Fiction
Under the Table
by Mikey Lockett
Who cares if they ran me out of the fort in the woods? None of those boys own Dukes of Hazzard. Especially not Danny Drasky. Who says a boy can’t play Daisy Duke?
Well, Danny doesn’t know I stole his Matchbox General Lee on my way out of the fort.
I head down the path from the woods to my house. I can feel the little General Lee against my leg in my pocket. I imagine the look on Danny’s face when he realizes it’s gone. He might think he lost it, have all the boys search for it. He might figure I stole it, but by then, he’ll be too late to catch me.
The path from the woods comes out between my yard and our neighbor, old Ms. Cunningham’s. I step through her grass. I rip a fistful of the pink peony blossoms that grow next to her house, since they happen to be near me. I toss them in front of me, like real hard, but the pedals just float gently as I move along. Some stick to my shirt.

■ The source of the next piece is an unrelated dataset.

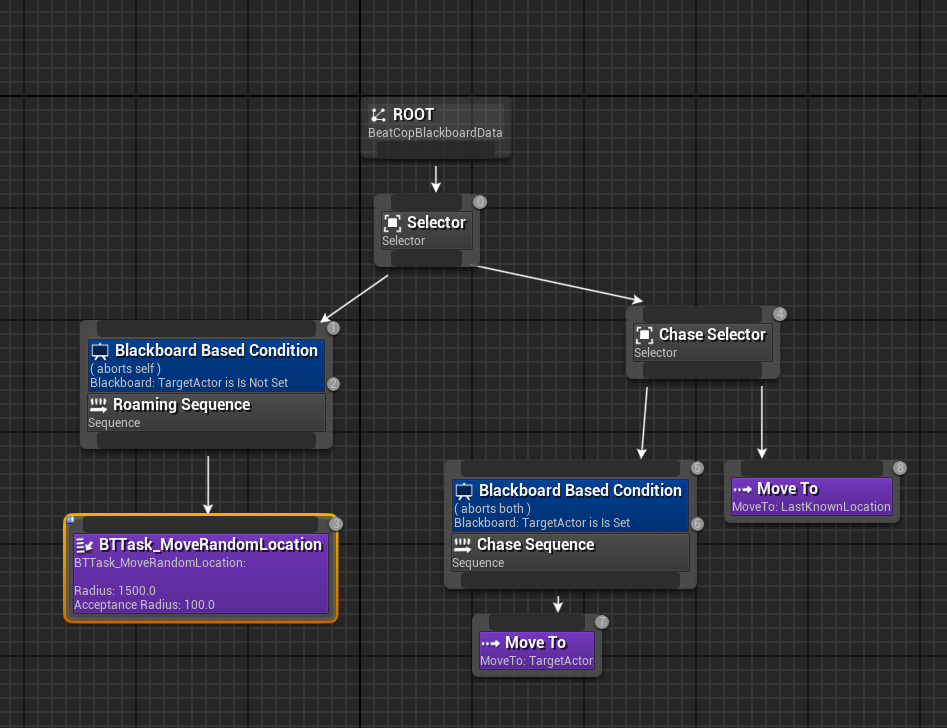Click the Move To TargetActor icon

[x=490, y=643]
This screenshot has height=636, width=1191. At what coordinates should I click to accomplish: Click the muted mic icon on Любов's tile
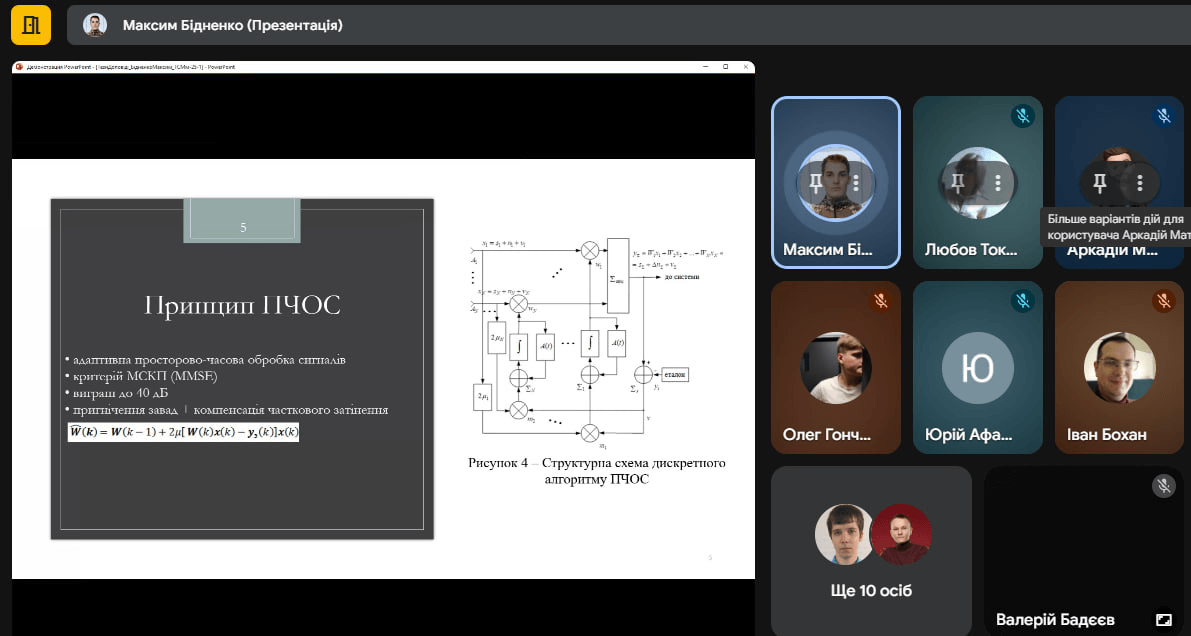pyautogui.click(x=1022, y=116)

My mom appears from the corner of our house on her way to Ms. Cunningham’s back door.
“Mom,” I call out, as I run toward her.
I want to tell her what happened in the woods—well, the part about being run off. Not about the car. I reach her and throw my arms around her waist.
“Danny Dra—” is all I get out.
“Quit your whining,” Mom says. She pulls my head against her hip.
Ms. Cunningham comes to her back door. “Hello,” she says.
Mom brushes my bangs from my forehead with her hand.
We step up onto the porch.
“Shoo,” Mom says to the cats on Mrs. Cunningham’s porch. The cats eat milk and bread from the old pie tins Ms. Cunningham puts out. A white, a tabby, and a tiger cat all scurry off.
“Oh, the cats are no bother,” Ms. Cunningham says. Then, she waves us into the house with her arm.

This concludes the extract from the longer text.